[Stored records]
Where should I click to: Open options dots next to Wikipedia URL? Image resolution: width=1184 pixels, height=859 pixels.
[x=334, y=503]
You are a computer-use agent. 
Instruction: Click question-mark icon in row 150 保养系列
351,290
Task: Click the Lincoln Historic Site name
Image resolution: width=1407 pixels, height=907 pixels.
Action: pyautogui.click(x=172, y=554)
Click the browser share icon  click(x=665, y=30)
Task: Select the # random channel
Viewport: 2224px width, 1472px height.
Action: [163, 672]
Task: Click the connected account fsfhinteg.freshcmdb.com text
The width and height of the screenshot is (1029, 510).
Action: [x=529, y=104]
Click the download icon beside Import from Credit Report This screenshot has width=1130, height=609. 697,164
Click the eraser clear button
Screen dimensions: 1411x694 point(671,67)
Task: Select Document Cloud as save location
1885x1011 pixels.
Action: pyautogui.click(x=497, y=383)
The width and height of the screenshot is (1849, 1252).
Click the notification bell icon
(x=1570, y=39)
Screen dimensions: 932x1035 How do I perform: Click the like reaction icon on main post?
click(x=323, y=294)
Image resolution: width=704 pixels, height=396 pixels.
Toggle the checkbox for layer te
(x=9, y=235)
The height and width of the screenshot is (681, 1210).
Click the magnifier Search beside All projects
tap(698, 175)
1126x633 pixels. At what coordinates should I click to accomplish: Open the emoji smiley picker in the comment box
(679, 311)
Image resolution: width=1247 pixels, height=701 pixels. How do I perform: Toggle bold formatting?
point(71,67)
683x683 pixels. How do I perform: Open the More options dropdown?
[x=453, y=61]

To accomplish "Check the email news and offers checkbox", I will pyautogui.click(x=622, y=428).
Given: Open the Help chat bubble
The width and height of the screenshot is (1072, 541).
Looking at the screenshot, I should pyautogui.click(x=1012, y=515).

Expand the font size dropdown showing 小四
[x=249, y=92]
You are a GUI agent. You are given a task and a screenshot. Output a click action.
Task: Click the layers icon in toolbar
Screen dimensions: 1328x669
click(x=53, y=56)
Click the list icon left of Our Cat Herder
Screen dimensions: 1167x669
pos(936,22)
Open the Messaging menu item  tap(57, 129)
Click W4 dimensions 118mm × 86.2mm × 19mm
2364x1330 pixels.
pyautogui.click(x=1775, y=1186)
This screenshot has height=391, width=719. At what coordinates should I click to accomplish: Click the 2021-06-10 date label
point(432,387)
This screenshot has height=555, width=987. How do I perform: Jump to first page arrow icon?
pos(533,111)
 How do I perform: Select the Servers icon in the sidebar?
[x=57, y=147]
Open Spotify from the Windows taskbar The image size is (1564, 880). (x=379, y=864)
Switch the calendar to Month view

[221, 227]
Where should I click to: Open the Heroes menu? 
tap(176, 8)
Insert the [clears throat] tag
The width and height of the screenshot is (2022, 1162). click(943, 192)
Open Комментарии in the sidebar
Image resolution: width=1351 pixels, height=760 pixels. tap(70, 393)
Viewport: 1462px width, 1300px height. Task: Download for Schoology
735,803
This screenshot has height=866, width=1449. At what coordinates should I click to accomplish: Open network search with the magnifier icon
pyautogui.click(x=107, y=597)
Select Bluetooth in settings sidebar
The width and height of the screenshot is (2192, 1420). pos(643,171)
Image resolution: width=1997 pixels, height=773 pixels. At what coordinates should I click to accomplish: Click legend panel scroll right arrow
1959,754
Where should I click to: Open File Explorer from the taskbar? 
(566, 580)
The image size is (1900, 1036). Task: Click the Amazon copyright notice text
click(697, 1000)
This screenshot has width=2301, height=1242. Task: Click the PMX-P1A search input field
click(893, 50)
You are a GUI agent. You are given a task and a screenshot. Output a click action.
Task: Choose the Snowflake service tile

WHAT THE EXERCISE ASKS: Reproduce each line of the data without any change.

SOLVED EXERCISE:
Where should I click to: Open options dots next to Wikipedia URL? Image resolution: width=1184 pixels, height=859 pixels.
[x=334, y=503]
You are a computer-use agent. 
Instruction: Click question-mark icon in row 150 保养系列
351,290
Task: Click the Lincoln Historic Site name
Image resolution: width=1407 pixels, height=907 pixels.
Action: pyautogui.click(x=172, y=554)
Click the browser share icon  click(x=665, y=30)
Task: Select the # random channel
Viewport: 2224px width, 1472px height.
Action: [163, 672]
Task: Click the connected account fsfhinteg.freshcmdb.com text
The width and height of the screenshot is (1029, 510).
Action: [x=529, y=104]
Click the download icon beside Import from Credit Report This screenshot has width=1130, height=609. 697,164
Click the eraser clear button
Screen dimensions: 1411x694 point(671,67)
Task: Select Document Cloud as save location
1885x1011 pixels.
Action: pyautogui.click(x=497, y=383)
The width and height of the screenshot is (1849, 1252).
Click the notification bell icon
(x=1570, y=39)
Screen dimensions: 932x1035 How do I perform: Click the like reaction icon on main post?
click(x=323, y=294)
Image resolution: width=704 pixels, height=396 pixels.
Toggle the checkbox for layer te
(x=9, y=235)
The height and width of the screenshot is (681, 1210).
Click the magnifier Search beside All projects
tap(698, 175)
1126x633 pixels. At what coordinates should I click to accomplish: Open the emoji smiley picker in the comment box
(679, 311)
Image resolution: width=1247 pixels, height=701 pixels. How do I perform: Toggle bold formatting?
point(71,67)
683x683 pixels. How do I perform: Open the More options dropdown?
[x=453, y=61]

To accomplish "Check the email news and offers checkbox", I will pyautogui.click(x=622, y=428).
Given: Open the Help chat bubble
The width and height of the screenshot is (1072, 541).
Looking at the screenshot, I should pyautogui.click(x=1012, y=515).

Expand the font size dropdown showing 小四
[x=249, y=92]
You are a GUI agent. You are given a task and a screenshot. Output a click action.
Task: Click the layers icon in toolbar
Screen dimensions: 1328x669
click(x=53, y=56)
Click the list icon left of Our Cat Herder
Screen dimensions: 1167x669
pos(936,22)
Open the Messaging menu item  tap(57, 129)
Click W4 dimensions 118mm × 86.2mm × 19mm
2364x1330 pixels.
pyautogui.click(x=1775, y=1186)
This screenshot has height=391, width=719. At what coordinates should I click to accomplish: Click the 2021-06-10 date label
point(432,387)
This screenshot has height=555, width=987. How do I perform: Jump to first page arrow icon?
pos(533,111)
 How do I perform: Select the Servers icon in the sidebar?
[x=57, y=147]
Open Spotify from the Windows taskbar The image size is (1564, 880). (x=379, y=864)
Switch the calendar to Month view

[221, 227]
Where should I click to: Open the Heroes menu? 
tap(176, 8)
Insert the [clears throat] tag
The width and height of the screenshot is (2022, 1162). click(943, 192)
Open Комментарии in the sidebar
Image resolution: width=1351 pixels, height=760 pixels. tap(70, 393)
Viewport: 1462px width, 1300px height. Task: Download for Schoology
735,803
This screenshot has height=866, width=1449. At what coordinates should I click to accomplish: Open network search with the magnifier icon
pyautogui.click(x=107, y=597)
Select Bluetooth in settings sidebar
The width and height of the screenshot is (2192, 1420). pos(643,171)
Image resolution: width=1997 pixels, height=773 pixels. At what coordinates should I click to accomplish: Click legend panel scroll right arrow
1959,754
Where should I click to: Open File Explorer from the taskbar? 
(566, 580)
The image size is (1900, 1036). Task: Click the Amazon copyright notice text
click(697, 1000)
This screenshot has width=2301, height=1242. Task: Click the PMX-P1A search input field
click(893, 50)
You are a GUI agent. You are given a task and a screenshot. Output a click action.
Task: Choose the Snowflake service tile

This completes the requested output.